─── SUPPLIED TEXT ───

SPE 200632 Experimental Investigation of the Extent of the Impact of Halite Precipitation on CO2 Injection in Deep Saline Aquifers by D. Edem, M. Abba, A. Nourian, et al., University of Salford.

SPE 113937 Time-Dependent Injectivity During CO2 Storage in Aquifers by B. McMillan, N. Kumar, and S.L. Bryant, The University of Texas at Austin.

SPE 205995 Analysis of Vertical Permeability and Its Influence on CO2 EOR and Storage in a Carbonate Reservoir by B. Ren, J. Jensen, L. Lake, et al., The University of Texas at Austin.

You Are Now in Charge of CCUS: What Are You Going To Do?

At the University of Houston (UH) there is growing demand for executive education courses on carbon capture, utilization, and storage (CCUS).

Many of the students are mid-career oil industry professionals whose job title now includes CCUS and who are interested in learning more about it, said Charles McConnell, Energy Center officer at the UH Center for Carbon Management in Energy.

“What am I going to do?” It is a question from the students that educators are addressing in a variety of ways.

The growth potential for CCUS is significant. Plans to offset carbon emissions by capturing massive amounts of carbon and injecting it into underground storage could be a huge business. It is a slowly developing trend however, and details are sketchy as to who will foot the bill.

Teaching carbon capture and storage (CCS) is a labor-intensive process because there is no textbook approach for this emerging business and set of technologies.

─── INFORMATION PROVIDED ───

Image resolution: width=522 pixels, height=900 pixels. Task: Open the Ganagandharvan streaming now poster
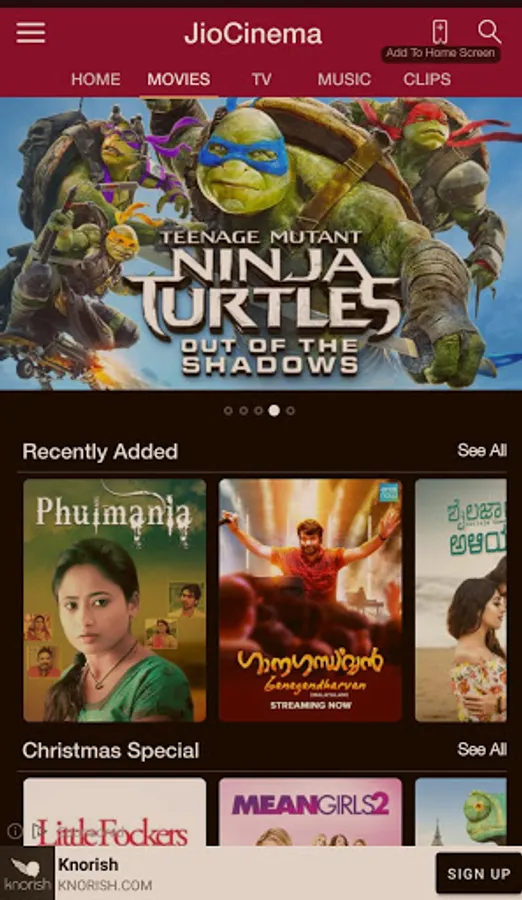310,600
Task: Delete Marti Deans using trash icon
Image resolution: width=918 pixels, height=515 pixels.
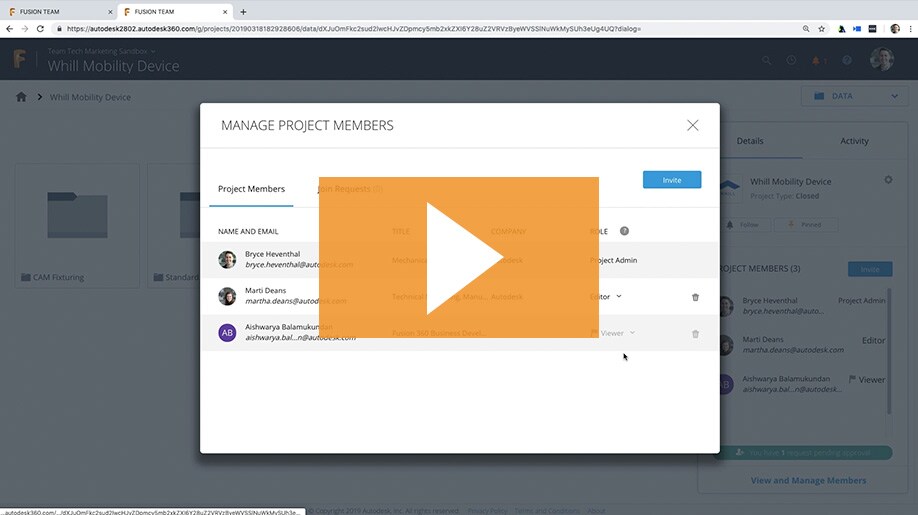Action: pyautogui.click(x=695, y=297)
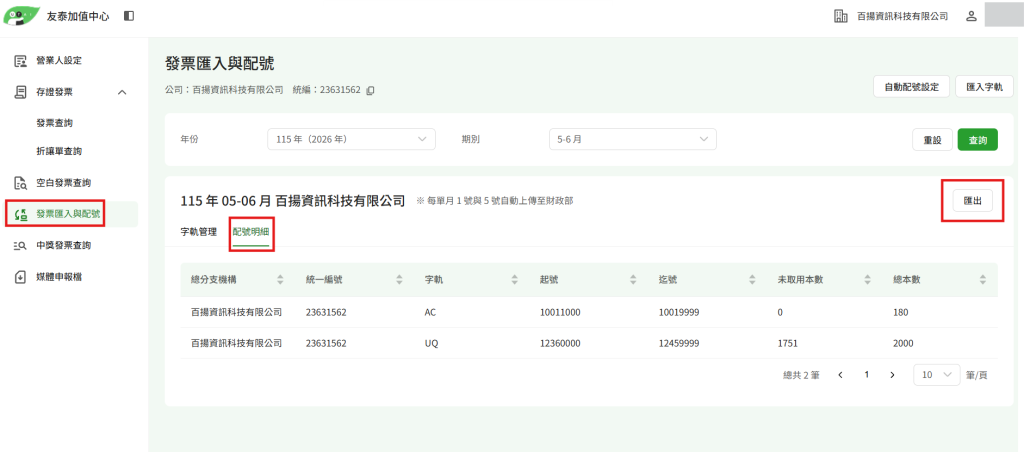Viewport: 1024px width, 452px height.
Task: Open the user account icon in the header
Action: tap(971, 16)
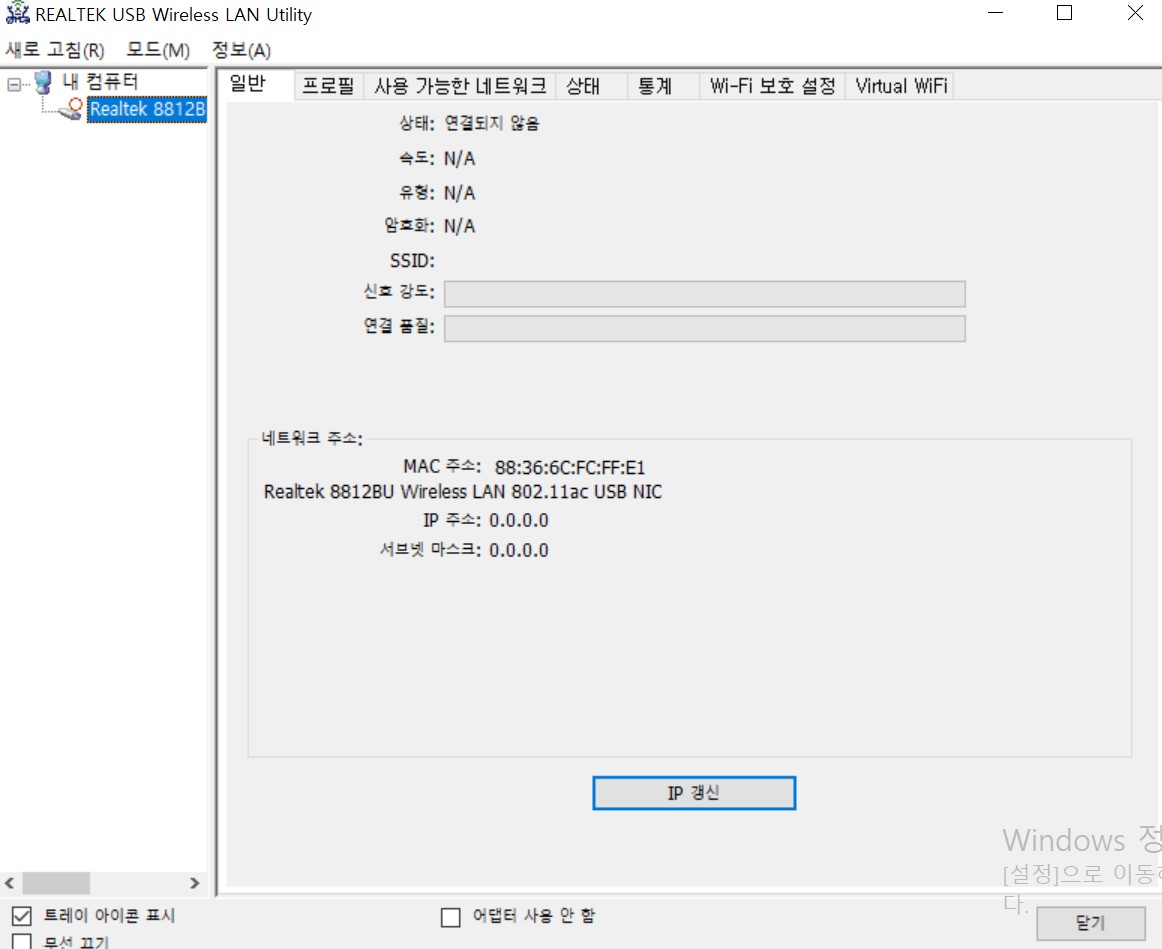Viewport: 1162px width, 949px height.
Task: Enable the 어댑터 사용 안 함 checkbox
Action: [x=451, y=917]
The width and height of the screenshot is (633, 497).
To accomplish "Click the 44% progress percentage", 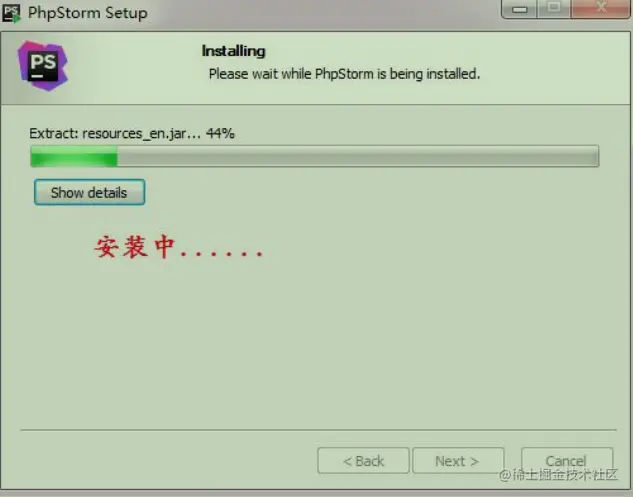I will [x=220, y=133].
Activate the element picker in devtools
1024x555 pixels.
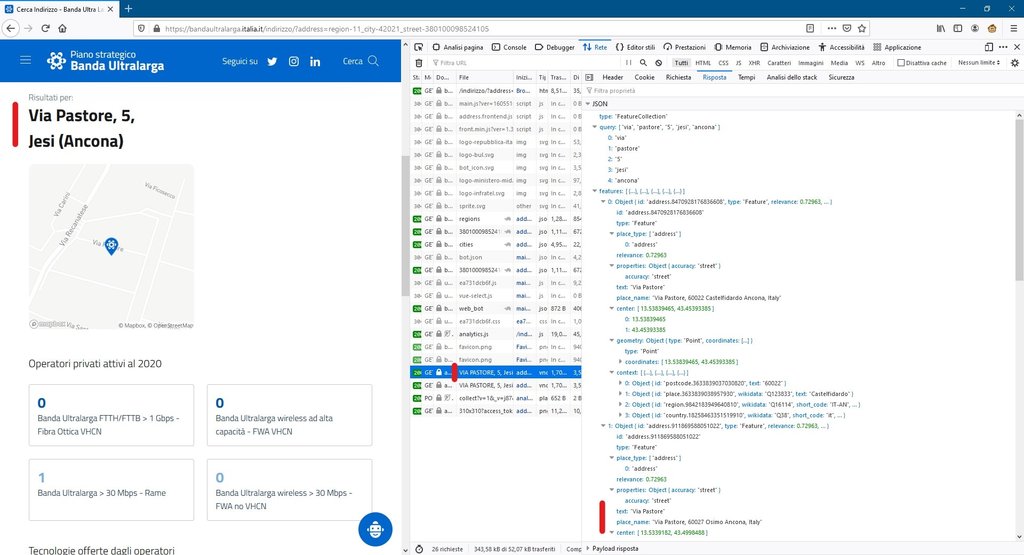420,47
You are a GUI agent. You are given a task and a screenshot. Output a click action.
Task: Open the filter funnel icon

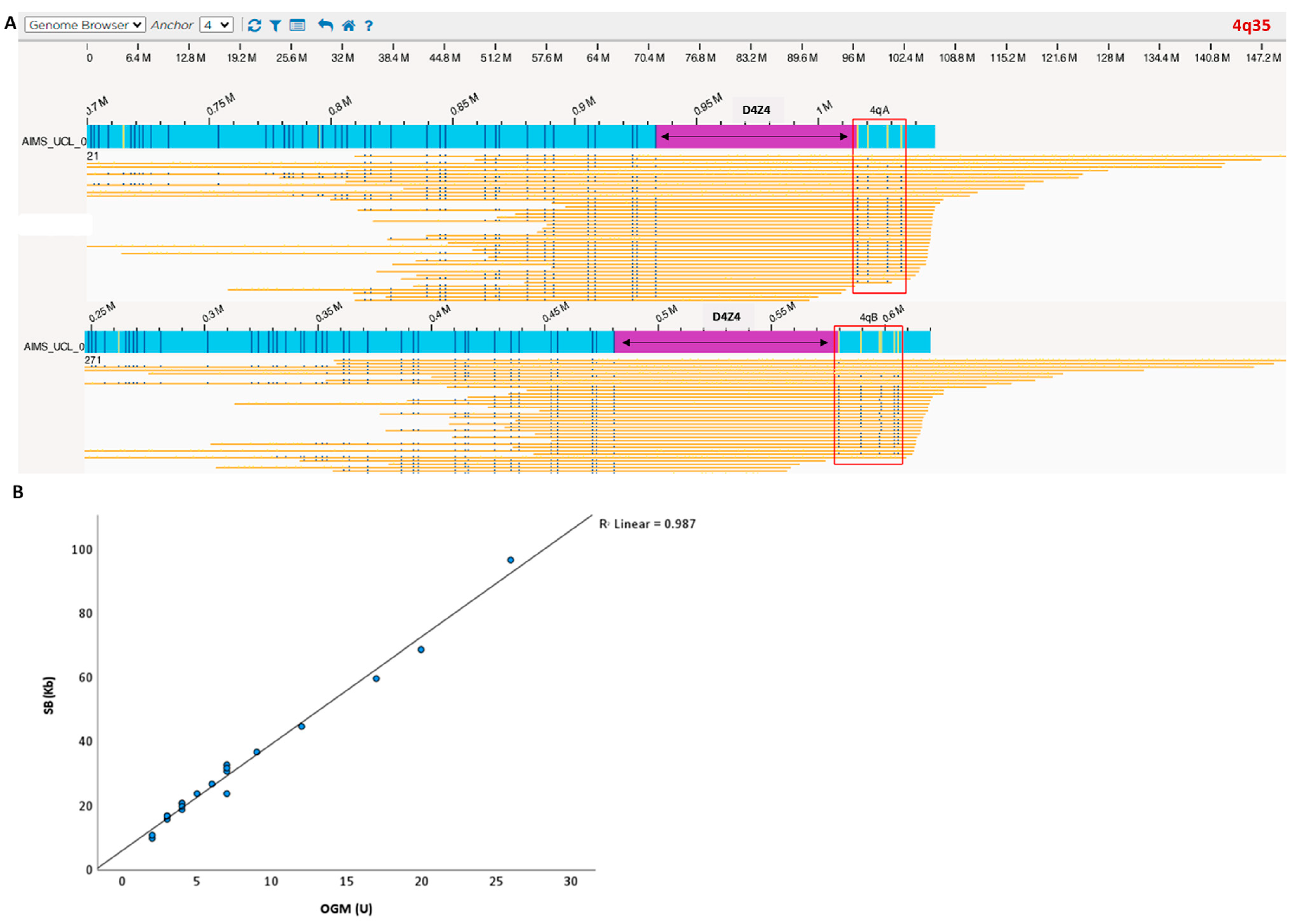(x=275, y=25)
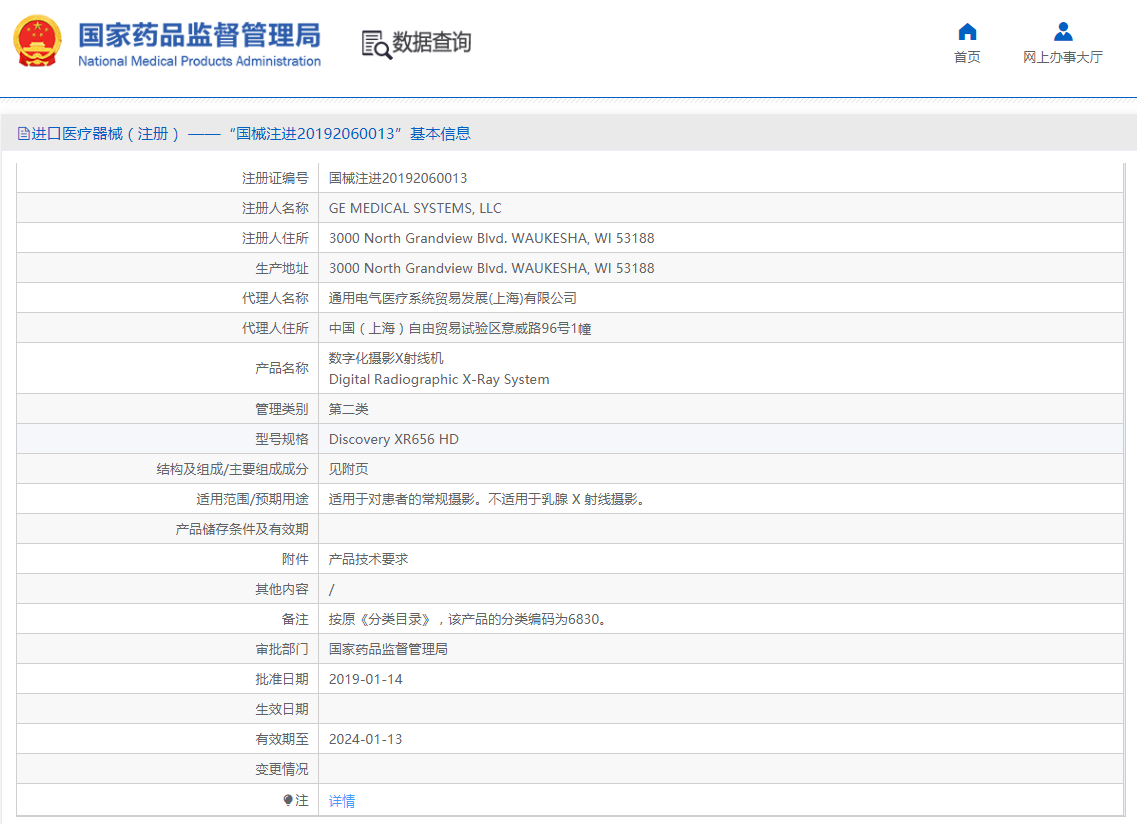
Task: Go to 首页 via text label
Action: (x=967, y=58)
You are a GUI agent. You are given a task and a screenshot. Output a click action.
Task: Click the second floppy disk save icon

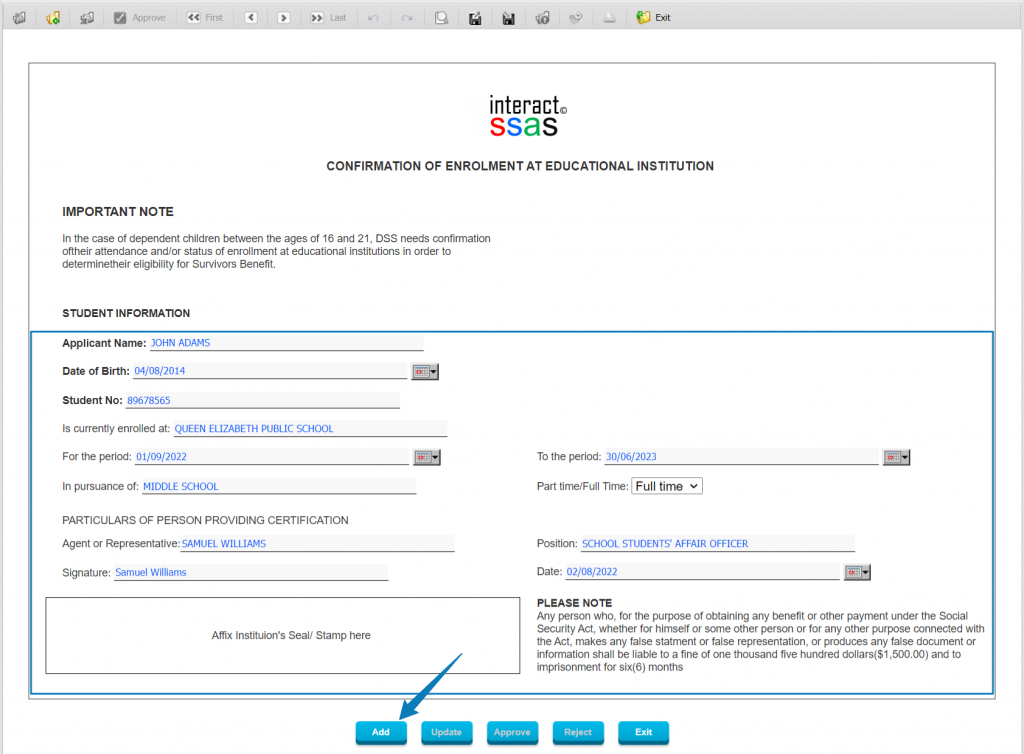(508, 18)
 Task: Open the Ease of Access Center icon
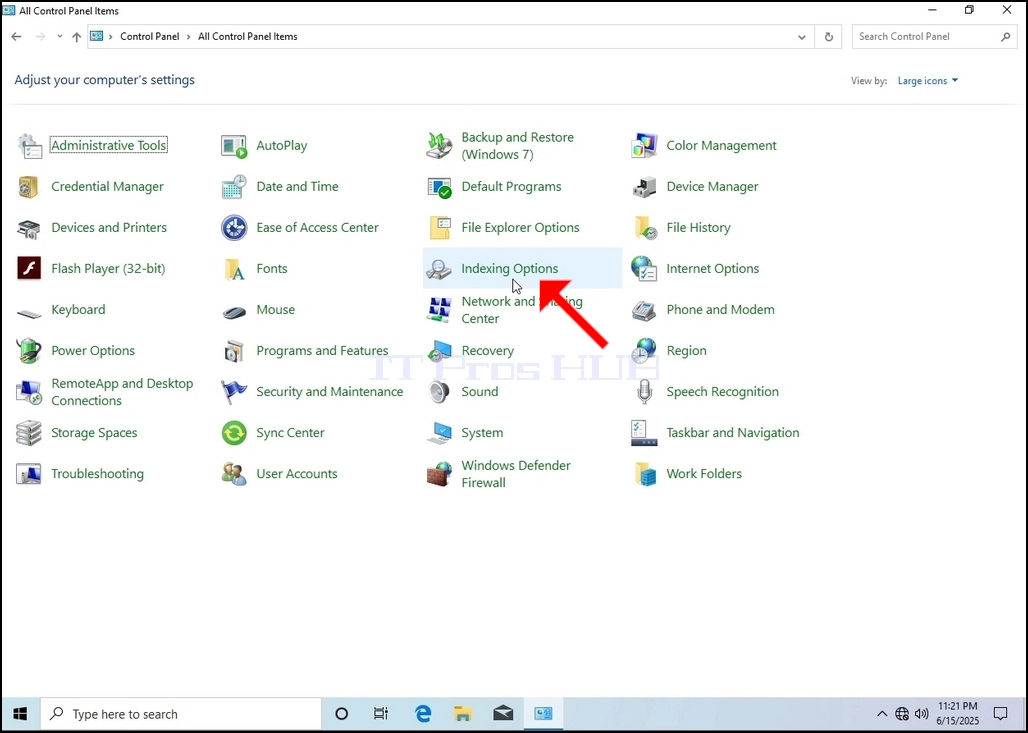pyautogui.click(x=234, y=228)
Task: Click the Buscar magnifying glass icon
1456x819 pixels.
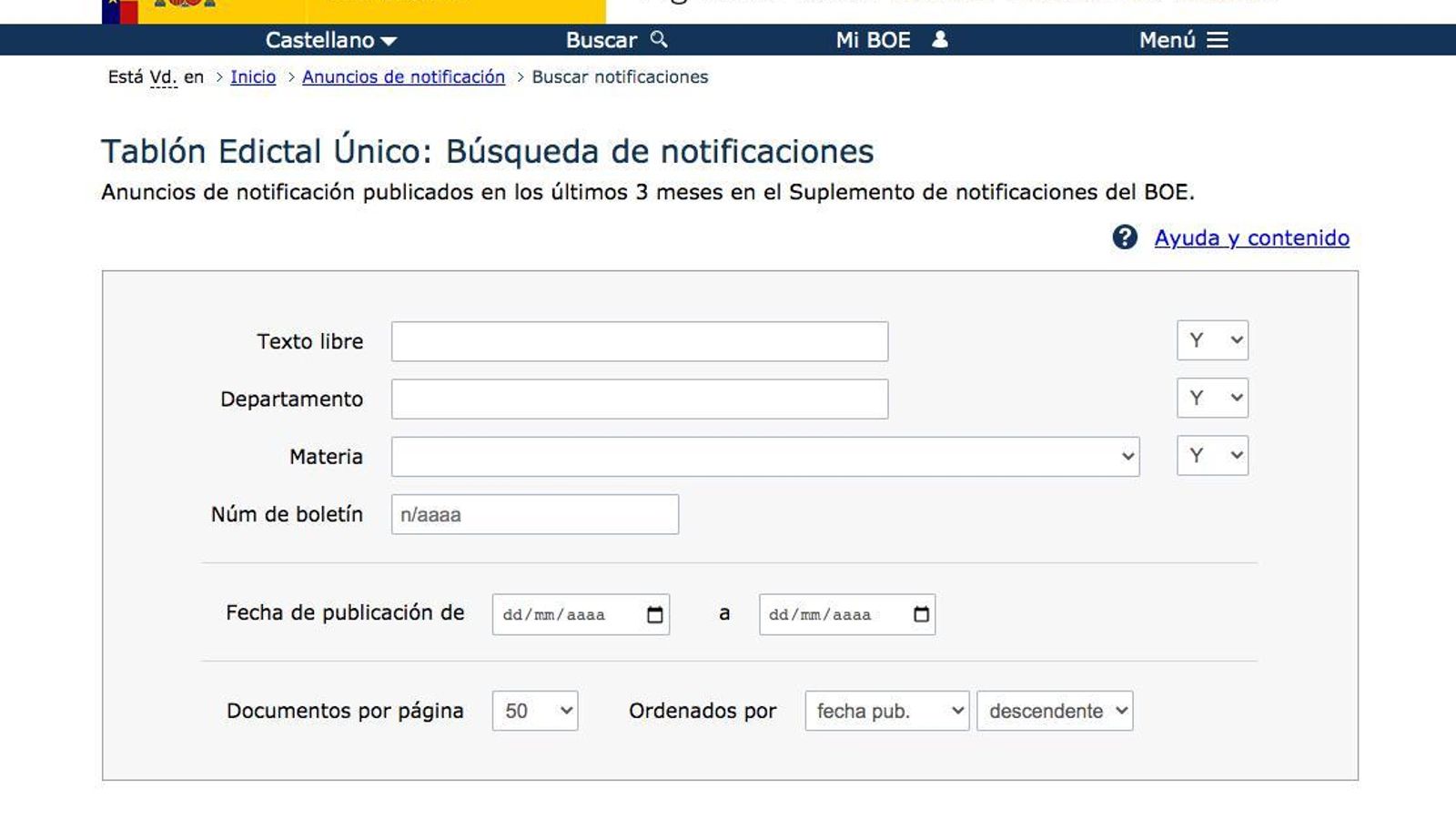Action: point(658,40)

───

• [THINGS TO DO]
- 1) Reproduce the whole CCUS text above without any changes.
- 2) From the rows above, copy every line that contains the word "icon".

• [SOLUTIONS TO THE EXERCISE]
- 1)
SPE 200632 Experimental Investigation of the Extent of the Impact of Halite Precipitation on CO2 Injection in Deep Saline Aquifers by D. Edem, M. Abba, A. Nourian, et al., University of Salford.

SPE 113937 Time-Dependent Injectivity During CO2 Storage in Aquifers by B. McMillan, N. Kumar, and S.L. Bryant, The University of Texas at Austin.

SPE 205995 Analysis of Vertical Permeability and Its Influence on CO2 EOR and Storage in a Carbonate Reservoir by B. Ren, J. Jensen, L. Lake, et al., The University of Texas at Austin.

You Are Now in Charge of CCUS: What Are You Going To Do?

At the University of Houston (UH) there is growing demand for executive education courses on carbon capture, utilization, and storage (CCUS).

Many of the students are mid-career oil industry professionals whose job title now includes CCUS and who are interested in learning more about it, said Charles McConnell, Energy Center officer at the UH Center for Carbon Management in Energy.

“What am I going to do?” It is a question from the students that educators are addressing in a variety of ways.

The growth potential for CCUS is significant. Plans to offset carbon emissions by capturing massive amounts of carbon and injecting it into underground storage could be a huge business. It is a slowly developing trend however, and details are sketchy as to who will foot the bill.

Teaching carbon capture and storage (CCS) is a labor-intensive process because there is no textbook approach for this emerging business and set of technologies.

- 2)
Task: Delete Marti Deans using trash icon
Task: Open the user account icon in the header
Task: Open the filter funnel icon
Task: Click the second floppy disk save icon
 Task: Open the Ease of Access Center icon
Task: Click the Buscar magnifying glass icon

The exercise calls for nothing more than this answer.